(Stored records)
»»

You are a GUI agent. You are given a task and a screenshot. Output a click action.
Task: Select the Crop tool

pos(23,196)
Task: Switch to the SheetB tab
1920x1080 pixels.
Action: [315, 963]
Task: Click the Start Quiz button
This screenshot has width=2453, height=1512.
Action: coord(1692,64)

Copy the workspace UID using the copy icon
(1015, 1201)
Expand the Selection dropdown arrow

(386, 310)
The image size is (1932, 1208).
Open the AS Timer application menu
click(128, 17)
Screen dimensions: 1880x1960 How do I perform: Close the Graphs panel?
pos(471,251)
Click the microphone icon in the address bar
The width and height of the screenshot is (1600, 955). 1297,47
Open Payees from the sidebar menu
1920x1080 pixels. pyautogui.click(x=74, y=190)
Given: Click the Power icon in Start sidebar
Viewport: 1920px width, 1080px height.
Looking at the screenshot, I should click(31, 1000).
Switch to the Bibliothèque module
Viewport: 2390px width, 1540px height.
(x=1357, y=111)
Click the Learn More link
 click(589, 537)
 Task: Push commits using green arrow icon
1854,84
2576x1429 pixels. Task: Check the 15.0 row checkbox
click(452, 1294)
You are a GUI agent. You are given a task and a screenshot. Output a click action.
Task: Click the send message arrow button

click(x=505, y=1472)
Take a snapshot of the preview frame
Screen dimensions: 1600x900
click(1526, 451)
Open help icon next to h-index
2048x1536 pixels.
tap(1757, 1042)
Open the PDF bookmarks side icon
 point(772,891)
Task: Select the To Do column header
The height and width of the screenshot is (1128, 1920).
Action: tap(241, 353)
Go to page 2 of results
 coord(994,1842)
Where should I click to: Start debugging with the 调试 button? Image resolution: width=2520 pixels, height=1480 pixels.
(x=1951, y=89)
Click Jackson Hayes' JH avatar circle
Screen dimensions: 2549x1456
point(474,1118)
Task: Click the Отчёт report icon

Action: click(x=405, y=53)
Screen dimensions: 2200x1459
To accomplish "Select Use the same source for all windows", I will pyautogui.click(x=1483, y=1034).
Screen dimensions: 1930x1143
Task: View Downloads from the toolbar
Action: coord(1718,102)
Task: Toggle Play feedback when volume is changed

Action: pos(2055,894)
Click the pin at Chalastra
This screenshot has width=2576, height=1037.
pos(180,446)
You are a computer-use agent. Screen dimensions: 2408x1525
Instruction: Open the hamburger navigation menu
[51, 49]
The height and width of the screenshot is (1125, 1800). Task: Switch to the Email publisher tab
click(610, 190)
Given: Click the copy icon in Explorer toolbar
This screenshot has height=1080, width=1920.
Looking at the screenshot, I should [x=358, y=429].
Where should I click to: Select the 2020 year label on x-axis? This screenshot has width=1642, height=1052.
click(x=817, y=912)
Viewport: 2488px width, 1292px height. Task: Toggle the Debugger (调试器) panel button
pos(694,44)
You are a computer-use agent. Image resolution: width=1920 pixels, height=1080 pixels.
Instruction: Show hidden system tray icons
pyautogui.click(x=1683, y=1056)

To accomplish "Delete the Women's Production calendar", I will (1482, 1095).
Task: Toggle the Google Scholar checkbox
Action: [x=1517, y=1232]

««

Assigned task
Please write the data above out again, exactly the same.

Problem solution
You are a GUI agent. You are given a task and a screenshot. Output a click action.
Task: Select the Crop tool

pos(23,196)
Task: Switch to the SheetB tab
1920x1080 pixels.
Action: [315, 963]
Task: Click the Start Quiz button
This screenshot has width=2453, height=1512.
Action: coord(1692,64)

Copy the workspace UID using the copy icon
(1015, 1201)
Expand the Selection dropdown arrow

(386, 310)
The image size is (1932, 1208).
Open the AS Timer application menu
click(128, 17)
Screen dimensions: 1880x1960 How do I perform: Close the Graphs panel?
pos(471,251)
Click the microphone icon in the address bar
The width and height of the screenshot is (1600, 955). 1297,47
Open Payees from the sidebar menu
1920x1080 pixels. pyautogui.click(x=74, y=190)
Given: Click the Power icon in Start sidebar
Viewport: 1920px width, 1080px height.
Looking at the screenshot, I should click(31, 1000).
Switch to the Bibliothèque module
Viewport: 2390px width, 1540px height.
(x=1357, y=111)
Click the Learn More link
 click(589, 537)
 Task: Push commits using green arrow icon
1854,84
2576x1429 pixels. Task: Check the 15.0 row checkbox
click(452, 1294)
You are a GUI agent. You are given a task and a screenshot. Output a click action.
Task: Click the send message arrow button

click(x=505, y=1472)
Take a snapshot of the preview frame
Screen dimensions: 1600x900
click(1526, 451)
Open help icon next to h-index
2048x1536 pixels.
tap(1757, 1042)
Open the PDF bookmarks side icon
 point(772,891)
Task: Select the To Do column header
The height and width of the screenshot is (1128, 1920).
Action: tap(241, 353)
Go to page 2 of results
 coord(994,1842)
Where should I click to: Start debugging with the 调试 button? Image resolution: width=2520 pixels, height=1480 pixels.
(x=1951, y=89)
Click Jackson Hayes' JH avatar circle
Screen dimensions: 2549x1456
point(474,1118)
Task: Click the Отчёт report icon

Action: click(x=405, y=53)
Screen dimensions: 2200x1459
To accomplish "Select Use the same source for all windows", I will pyautogui.click(x=1483, y=1034).
Screen dimensions: 1930x1143
Task: View Downloads from the toolbar
Action: coord(1718,102)
Task: Toggle Play feedback when volume is changed

Action: pos(2055,894)
Click the pin at Chalastra
This screenshot has width=2576, height=1037.
pos(180,446)
You are a computer-use agent. Screen dimensions: 2408x1525
Instruction: Open the hamburger navigation menu
[51, 49]
The height and width of the screenshot is (1125, 1800). Task: Switch to the Email publisher tab
click(610, 190)
Given: Click the copy icon in Explorer toolbar
This screenshot has height=1080, width=1920.
Looking at the screenshot, I should [x=358, y=429].
Where should I click to: Select the 2020 year label on x-axis? This screenshot has width=1642, height=1052.
click(x=817, y=912)
Viewport: 2488px width, 1292px height. Task: Toggle the Debugger (调试器) panel button
pos(694,44)
You are a computer-use agent. Image resolution: width=1920 pixels, height=1080 pixels.
Instruction: Show hidden system tray icons
pyautogui.click(x=1683, y=1056)

To accomplish "Delete the Women's Production calendar", I will (1482, 1095).
Task: Toggle the Google Scholar checkbox
Action: [x=1517, y=1232]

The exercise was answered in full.